Entries on locating words and elements
------------------------------
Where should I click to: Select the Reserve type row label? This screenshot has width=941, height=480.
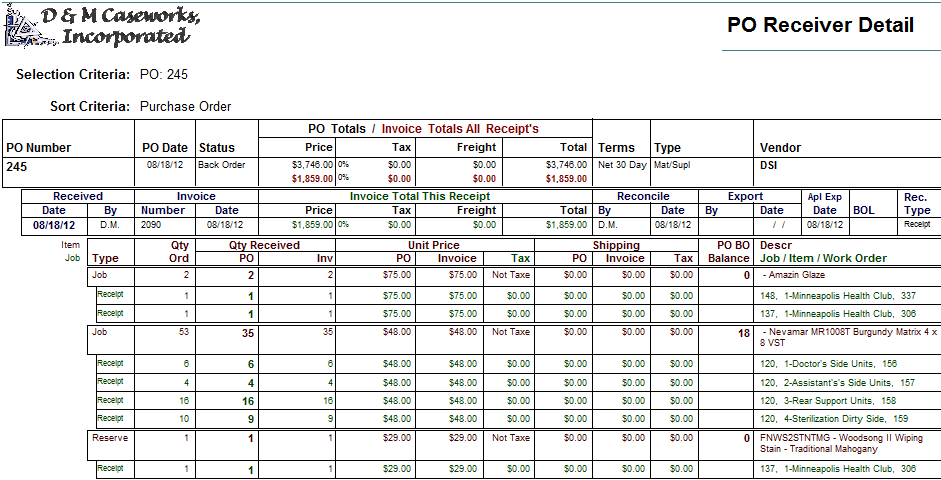tap(108, 438)
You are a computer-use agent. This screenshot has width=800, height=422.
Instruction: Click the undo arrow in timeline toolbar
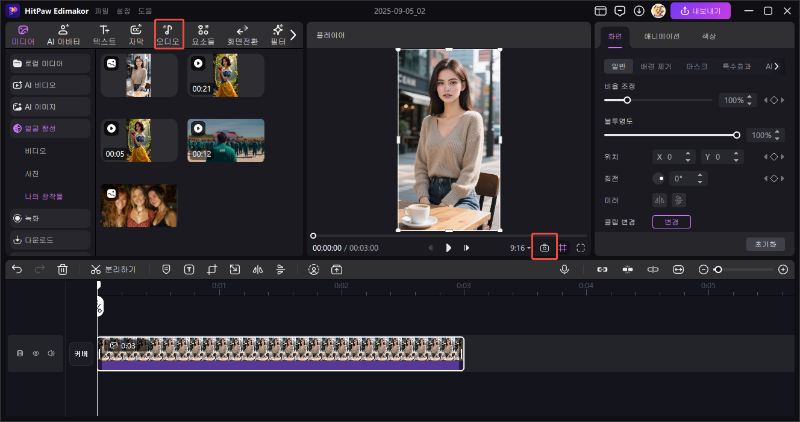click(x=17, y=269)
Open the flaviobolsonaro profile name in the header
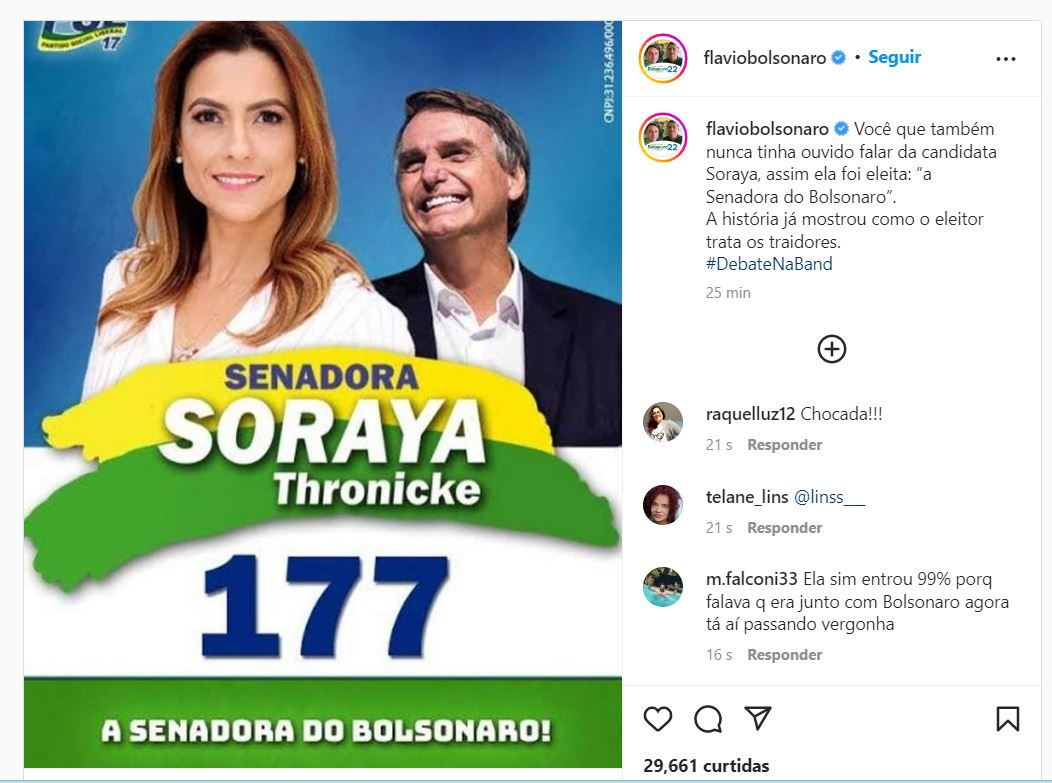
------------------------------
Print every one of the lines above word for word, leaving the pictures out.

Where should I click to: Select the Reserve type row label? This screenshot has width=941, height=480.
tap(108, 438)
You are a computer-use agent. This screenshot has width=800, height=422.
Instruction: Click the undo arrow in timeline toolbar
click(x=17, y=269)
Open the flaviobolsonaro profile name in the header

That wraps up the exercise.